-- START Reading text --

Further, the existing normal distribution
in the parametric VaR model will
operate as a floor to the proposed
adjustments.
2. Statutory Basis
The proposed change is being filed
pursuant to Section 806(e)(1) of the
Clearing Supervision Act, and is
consistent with Rule 17Ad–22(b)(2),
promulgated thereunder, which requires
a registered clearing agency to ‘‘use
margin requirements to limit its credit
exposures to participants under normal
market conditions and use risk-based
models and parameters to set margin
requirements.’’ 3 Specifically, the
adjustment is expected to allow NSCC’s
parametric VaR model to remain above
its 99% coverage target during market
volatility, and to more appropriately
calculate and collect margin, which
better enables NSCC to respond in the
event that a Member defaults and
minimizes potential losses to NSCC and
its non-defaulting Members. As such,
NSCC believes that the proposal
promotes robust risk management and
the safety and soundness of NSCC’s
operations, which reduce systemic risk
and support the stability of the broader
financial system, consistent with the
requirements of Rule 17Ad–22(b)(2),
cited above.

-- END Reading text --
-- START Supplied entries --

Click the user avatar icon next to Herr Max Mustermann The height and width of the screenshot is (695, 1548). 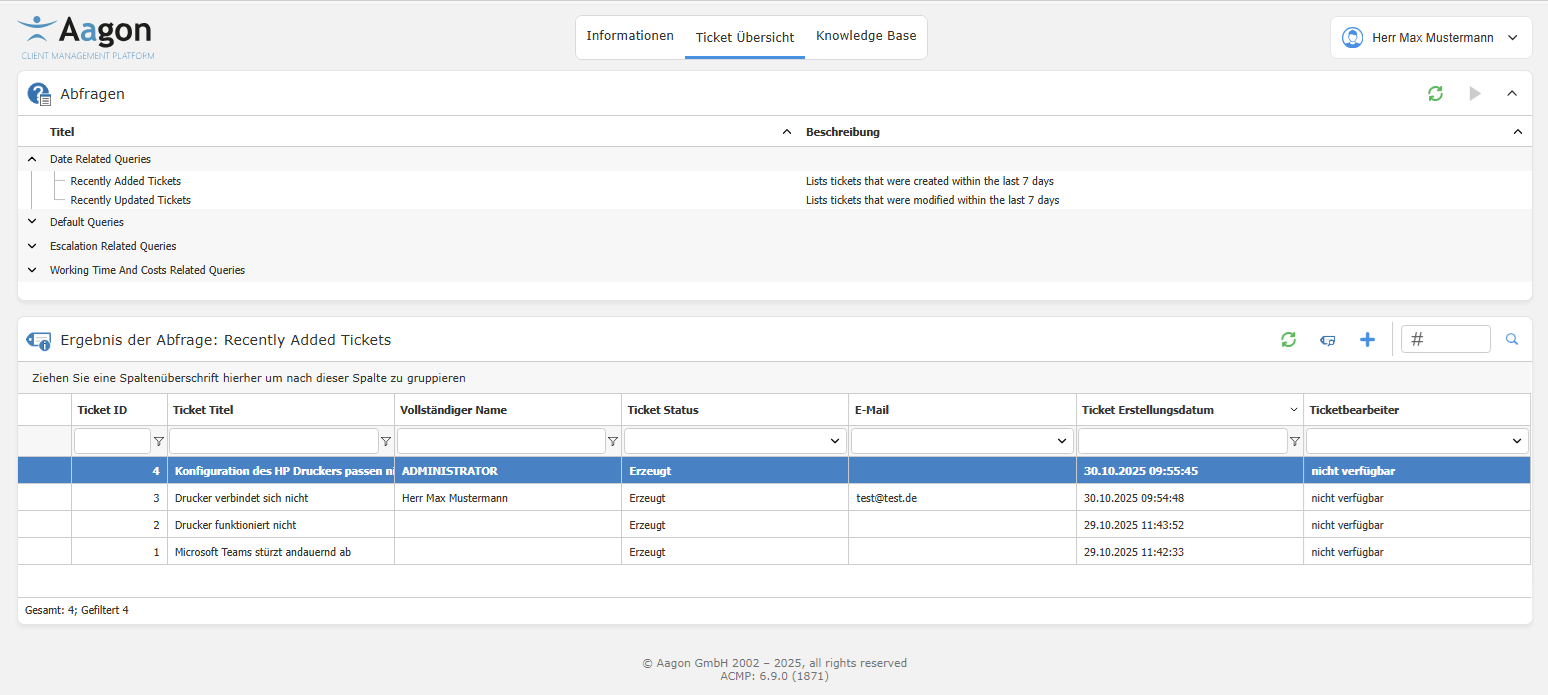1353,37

-- END Supplied entries --
-- START Supplied entries --

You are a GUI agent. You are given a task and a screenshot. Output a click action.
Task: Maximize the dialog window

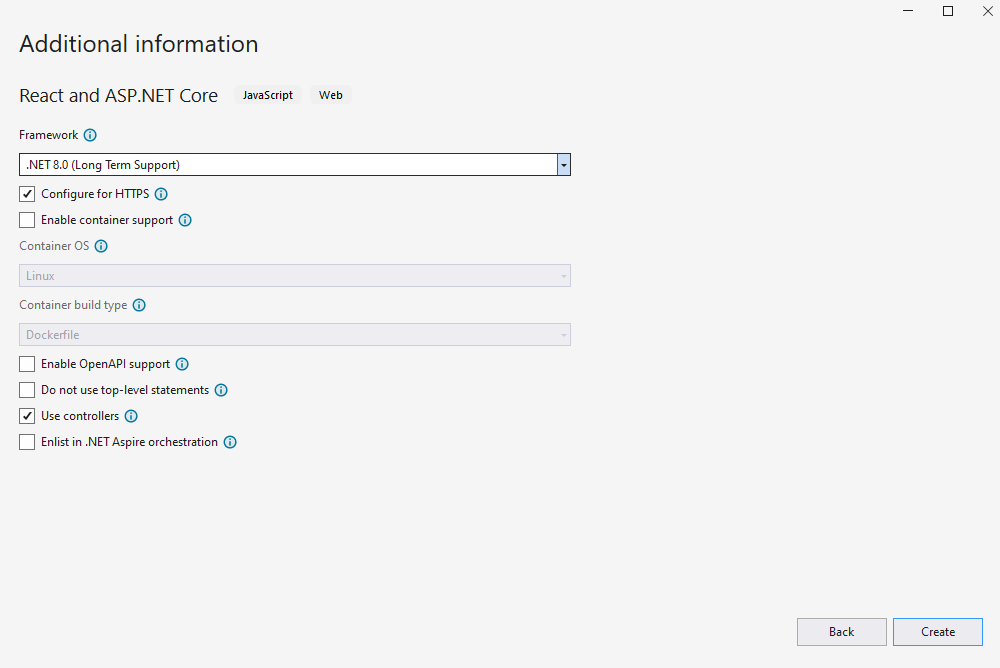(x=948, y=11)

-- END Supplied entries --
-- START Supplied entries --

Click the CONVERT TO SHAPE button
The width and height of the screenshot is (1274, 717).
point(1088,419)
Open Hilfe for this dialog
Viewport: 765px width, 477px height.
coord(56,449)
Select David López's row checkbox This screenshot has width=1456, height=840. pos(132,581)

-- END Supplied entries --

* Short task 1 *
From the NSCC filing, list the four outcomes named in the sentence starting "As such, NSCC believes": the two that the proposal promotes and the two that these in turn bring about.
* Short task 2 *
Carry on with the NSCC filing from the point after its final sentence.
The items have no connection to the NSCC filing.

* Exercise answer 1 *
- Robust risk management
- The safety and soundness of NSCC's operations
- Reducing systemic risk
- Supporting the stability of the broader financial system

* Exercise answer 2 *
(B) Clearing Agency’s Statement on
Comments on the Advance Notice
Received From Members, Participants,
or Others
In November 2013, NSCC distributed
a White Paper to its Members that
described the proposed enhancement to
the parametric VaR model and the
results of an impact study showing the
potential impact of this proposal on
Members’ Clearing Fund required
deposits. NSCC did not receive any
written comments relating to the
enhancement to the parametric VaR
model in response to this White Paper.
NSCC will notify the Commission of any
written comments received by NSCC.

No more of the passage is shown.